Cholesterol Guidelines

    Guidelines for Cholesterol Testing and Treatment

    The United States sponsored National Cholesterol Education Program (NCEP)
    first  issued updated guidelines in 2001 for detection, evaluation, and treatment
    of high blood cholesterol levels. In 2005, an expert panel issued revised
    guidelines – based on evidence from several new clinical trials – that call
    for even more aggressive lipid lowering therapy for people at high risk of
    a heart attack.

    The Key Recommendations Were As Follows:

    *Everyone age 20 or older should obtain a lipid profile (sometimes called a lipoprotein profile) after a
    12 hour fast. This test measures total cholesterol, LDL cholesterol, HDL cholesterol, and triglycerides.

    *If you are healthy, your results are all in the desirable range (total cholesterol of 200 mg/dl; LDL
    cholesterol 100 -129 mg/dl; HDL cholesterol of 60 mg/dl; triglycerides 150 mg/dl), and you have
    no other risk factors for coronary artery disease – which includes older age, smoking, hypertension,
    diabetes, HDL cholesterol below 40 mg/dl, and/or a history of premature CHD in a first degree relative
    (parent, sibling, or child) – then you should be retested in five years.

    *The target for people with one coronary artery disease risk factor is an LDL level of less than
    160 mg/dl. In most individuals who do not have diabetes or know vascular disease, but have
    two or more risk factors, LDL levels should be kept below 130 mg/dl.

    *In patients with any form of know cardiovascular disease (who are at high risk of heart attack),
    the NCEP guidelines recommend that LDL cholesterol be lowered to less than 100 mg/dl.
    This target also applies to individuals with diabetes, which is now designated as a “Coronary Artery
    Disease equivalent” rather than simply another risk factor for CHD. The newest guidelines suggest
    an LDL target level of less than 70 mg/dl for these high risk individuals – and recommend that
    patients consider drug therapy even if LDL cholesterol levels are below 100 mg/dl.

    *A high level of HDL cholesterol (60 mg/dl or high) is considered protective against coronary
    artery disease. A high HDL level cancels out the effects of one other CHD risk factor when
    determining the total number of risk factors.

    *The NCEP guidelines emphasize the dangers of metabolic syndrome, which is largely related
    to obesity and inactivity. High blood pressure, low HDL cholesterol, high triglycerides, high blood
    sugar, and abdominal obesity are among the diagnostic features.

    *Based on your test results and an assessment of your risk factors, your doctor will decide on
    treatment, usually beginning with lifestyle changes. When lifestyle modification fails to lower
    LDL levels adequately, your doctor may suggest a cholesterol lowering medication or
    alternative natural remedies depending on his/her field of expertise.

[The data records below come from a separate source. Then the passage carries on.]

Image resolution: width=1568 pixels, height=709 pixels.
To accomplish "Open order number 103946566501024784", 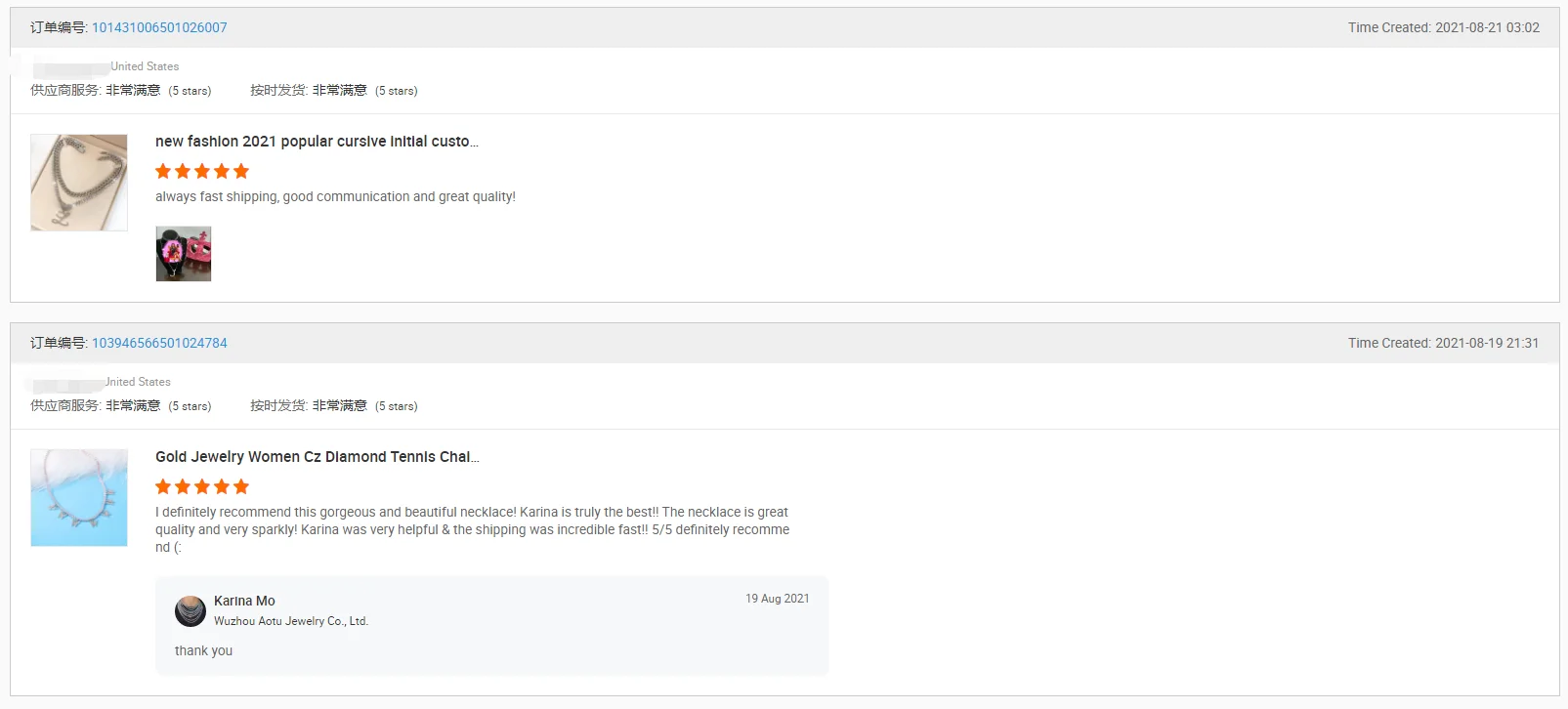I will tap(159, 343).
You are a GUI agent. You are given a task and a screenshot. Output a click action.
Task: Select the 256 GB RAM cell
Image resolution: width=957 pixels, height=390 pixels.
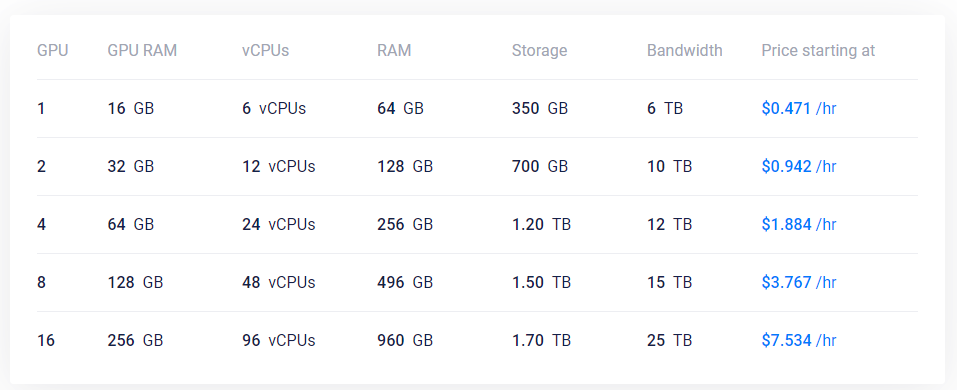coord(405,225)
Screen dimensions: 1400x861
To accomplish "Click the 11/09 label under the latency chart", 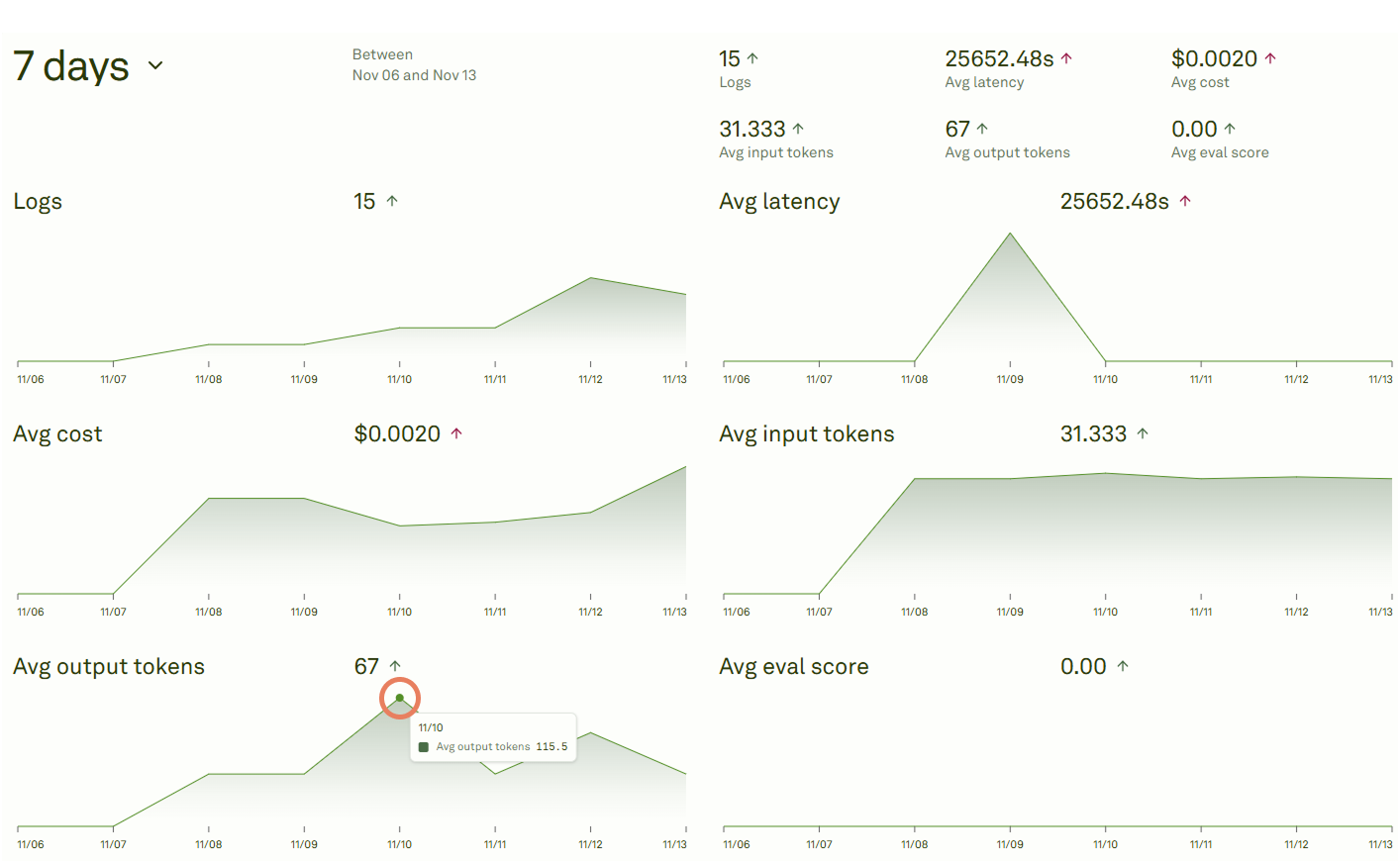I will (1009, 378).
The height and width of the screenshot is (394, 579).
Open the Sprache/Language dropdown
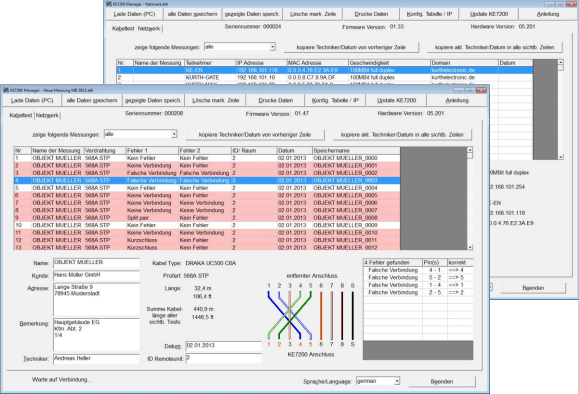pyautogui.click(x=397, y=381)
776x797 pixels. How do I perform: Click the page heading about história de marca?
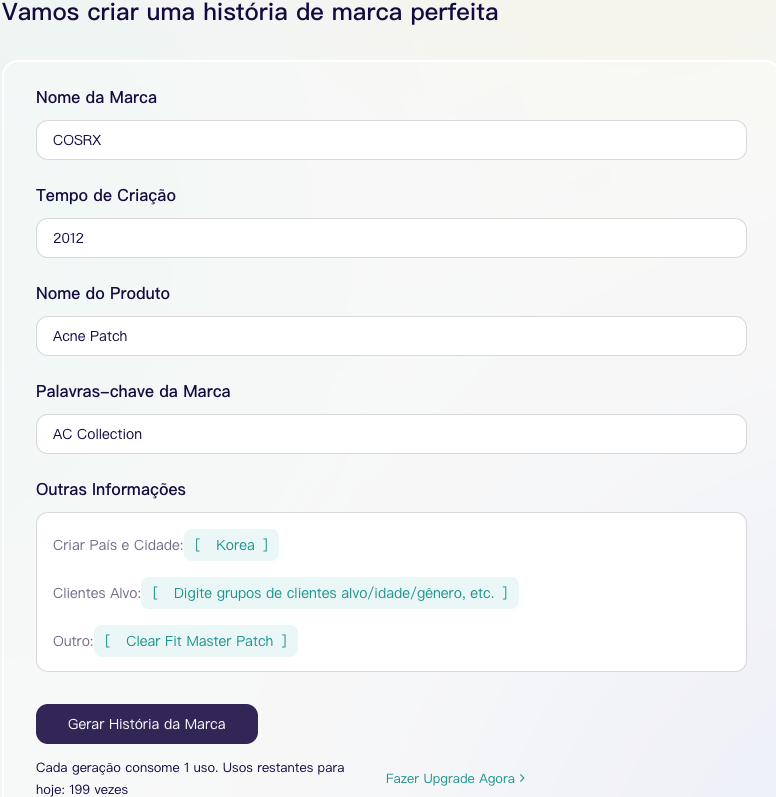point(250,13)
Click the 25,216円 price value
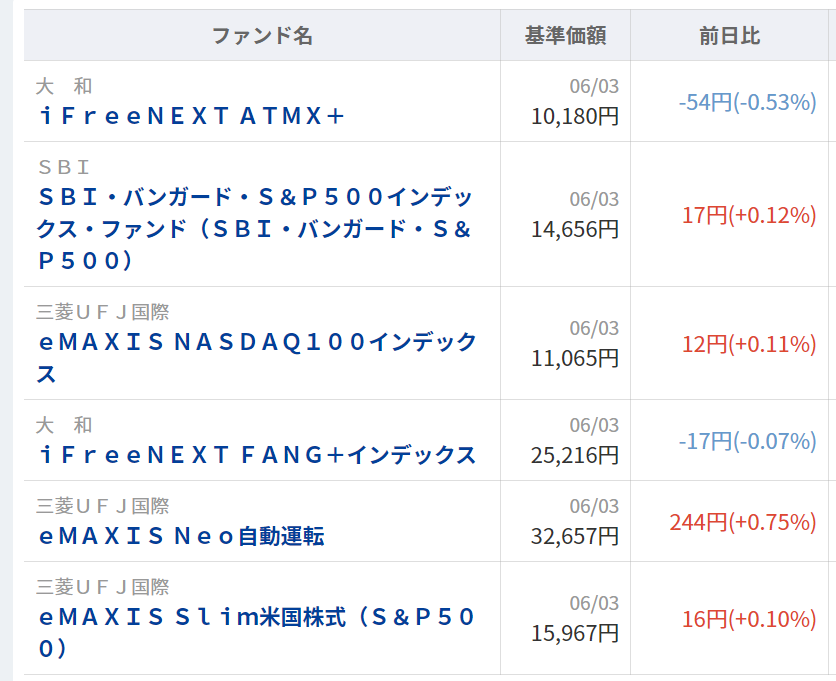This screenshot has height=681, width=836. click(575, 455)
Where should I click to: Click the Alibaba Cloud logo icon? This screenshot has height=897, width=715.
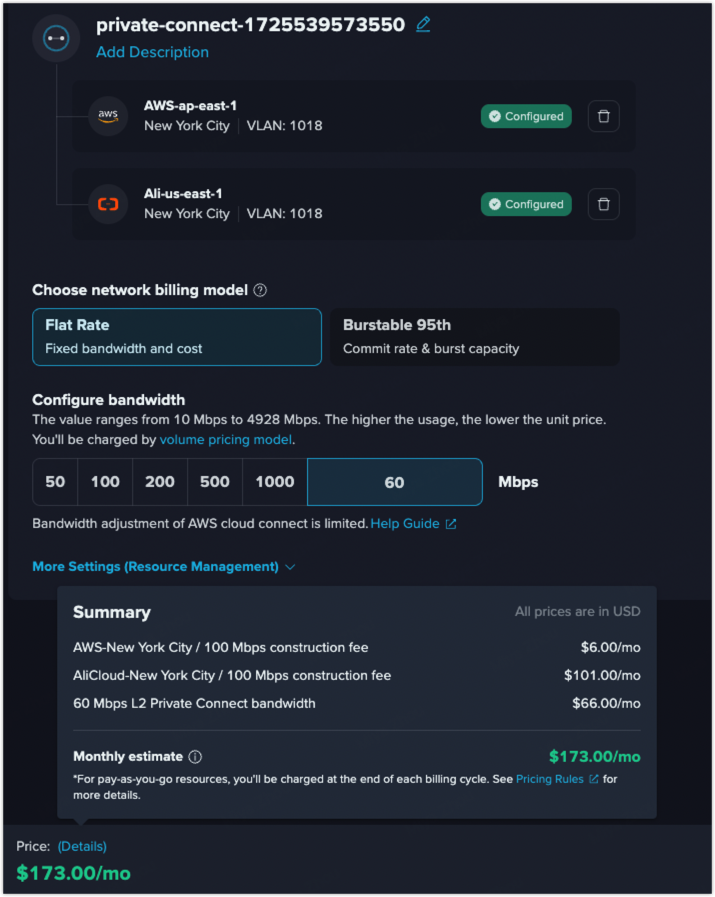pos(108,204)
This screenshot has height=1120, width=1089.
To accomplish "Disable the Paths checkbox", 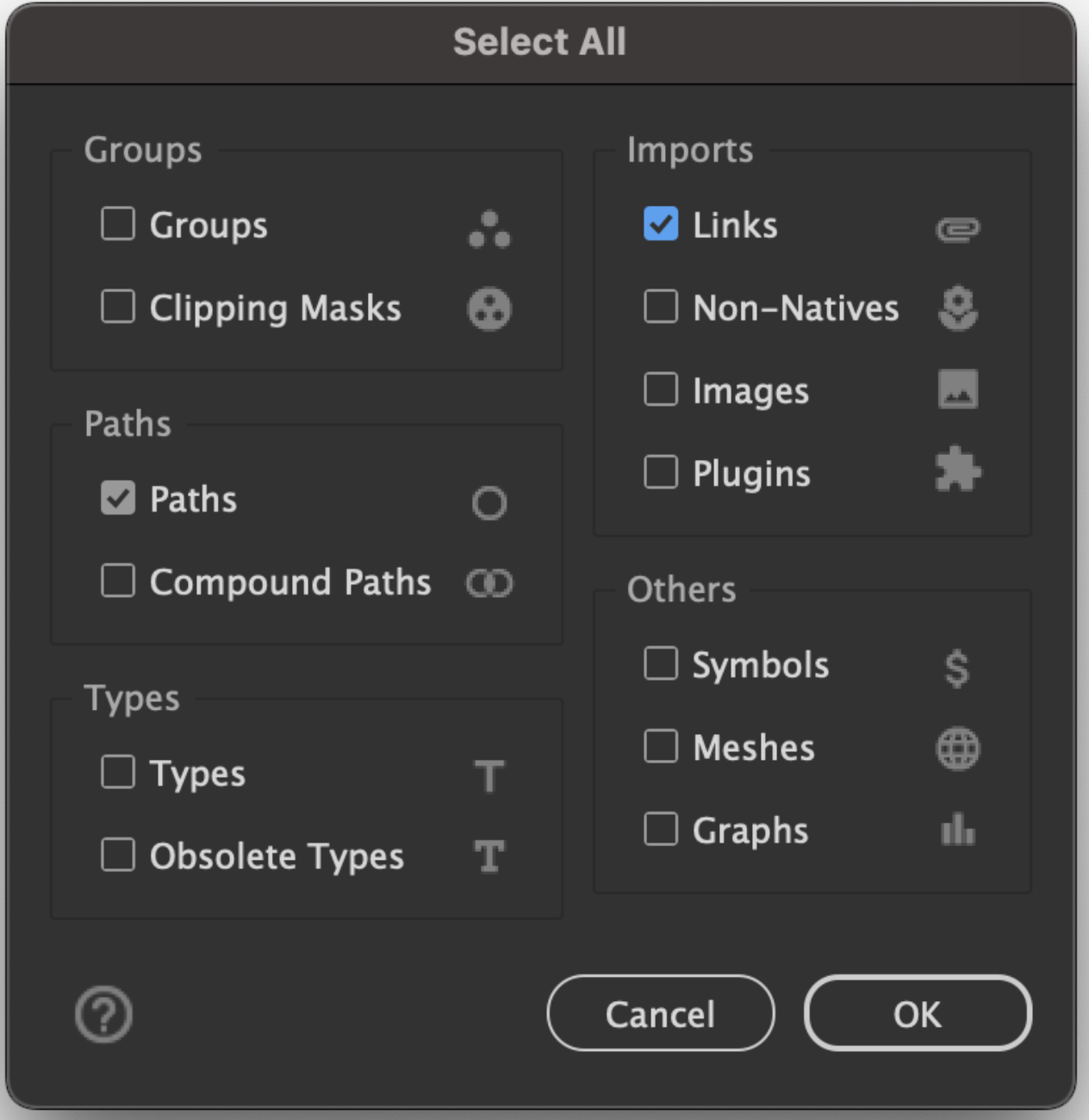I will point(118,497).
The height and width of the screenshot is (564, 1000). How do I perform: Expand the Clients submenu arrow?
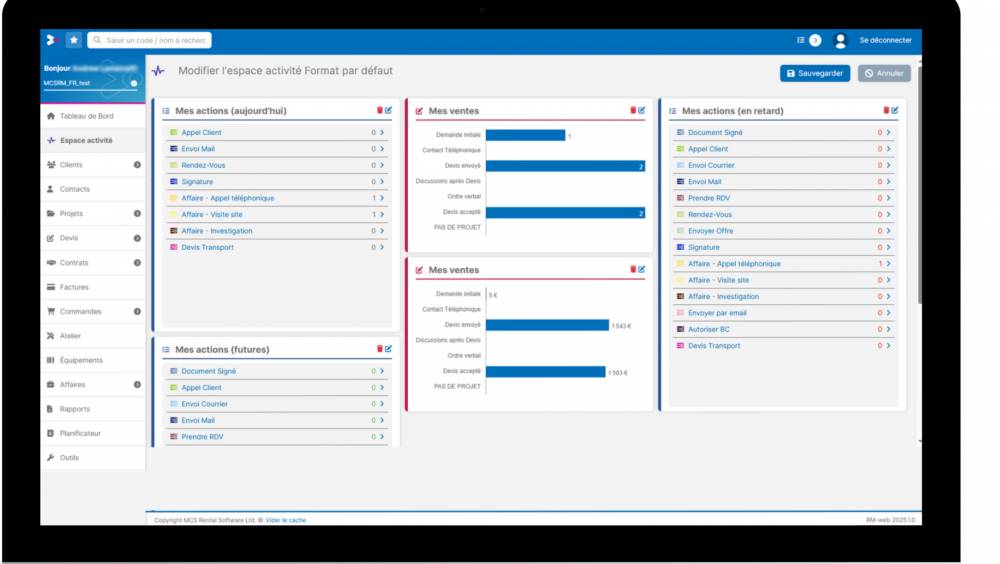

    Herbal and Homeopathic Remedies for Cholesterol Management
Information on this site is provided for informational purposes only. It is not meant to substitute for medical advice provided by your physician or
other medical professional. You should not use the information contained herein for diagnosing or treating a health problem or disease, or
prescribing any medication.  You should read carefully all product packaging and labels. If you have or suspect that you have a medical
problem, promptly contact your physician or health care provider. Information and statements regarding dietary supplements have not been
evaluated by the Food and Drug Administration and are not intended to diagnose, treat, cure, or prevent any disease.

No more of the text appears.